TASK PROMPT: Although the records include pictures, the copy should not; write out exactly the lines from the first through the line with "The image size is (1024, 576).".

(Saved entries)

+ + + + +

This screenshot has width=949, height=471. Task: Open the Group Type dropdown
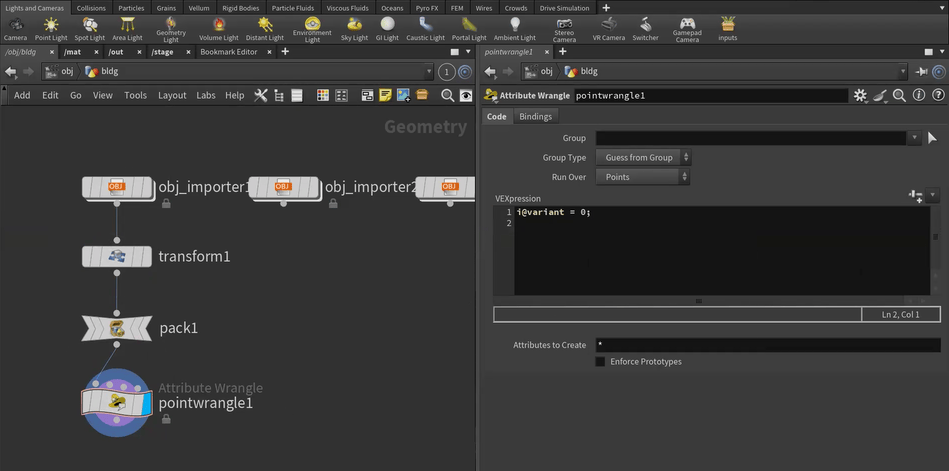click(x=642, y=157)
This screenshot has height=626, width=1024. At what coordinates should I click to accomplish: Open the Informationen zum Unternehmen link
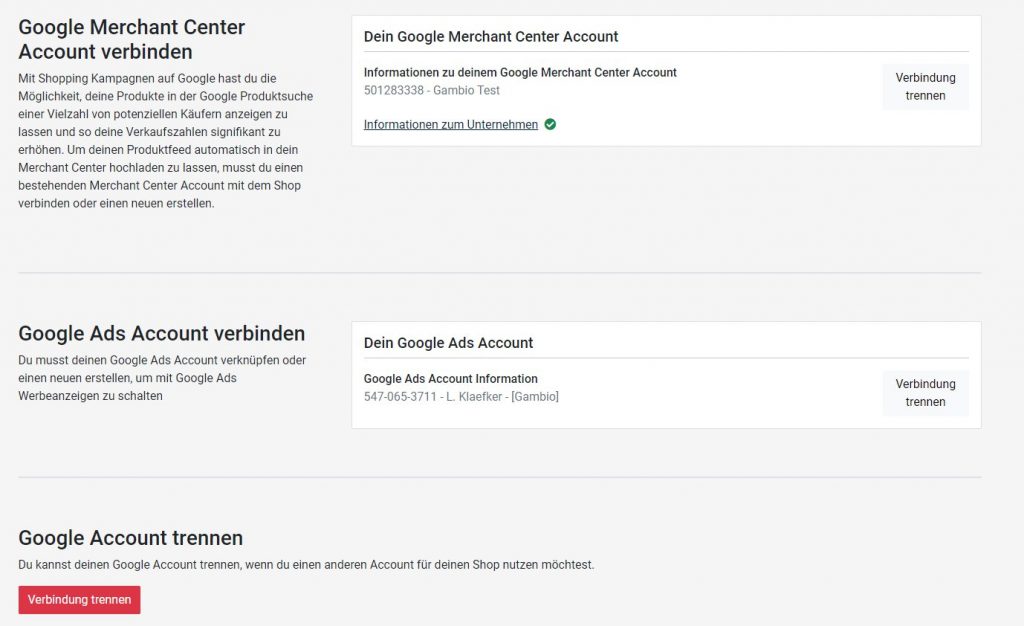[450, 125]
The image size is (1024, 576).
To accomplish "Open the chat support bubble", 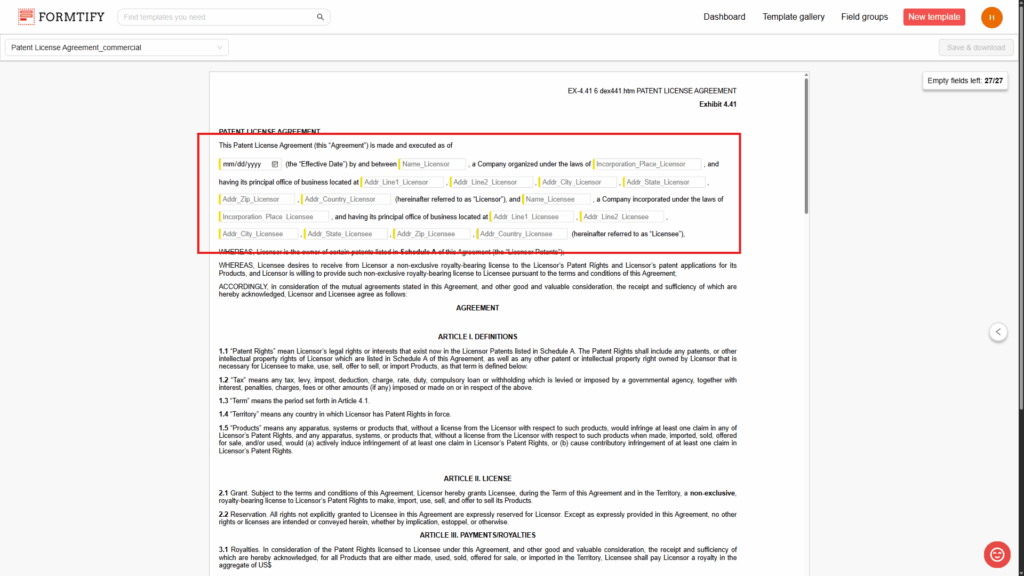I will 997,553.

+ + + + +

COMPLETED EXERCISE:
This screenshot has width=949, height=471. Task: Open the Group Type dropdown
click(x=642, y=157)
This screenshot has height=626, width=1024. At what coordinates should I click to accomplish: Open the Informationen zum Unternehmen link
[450, 125]
The image size is (1024, 576).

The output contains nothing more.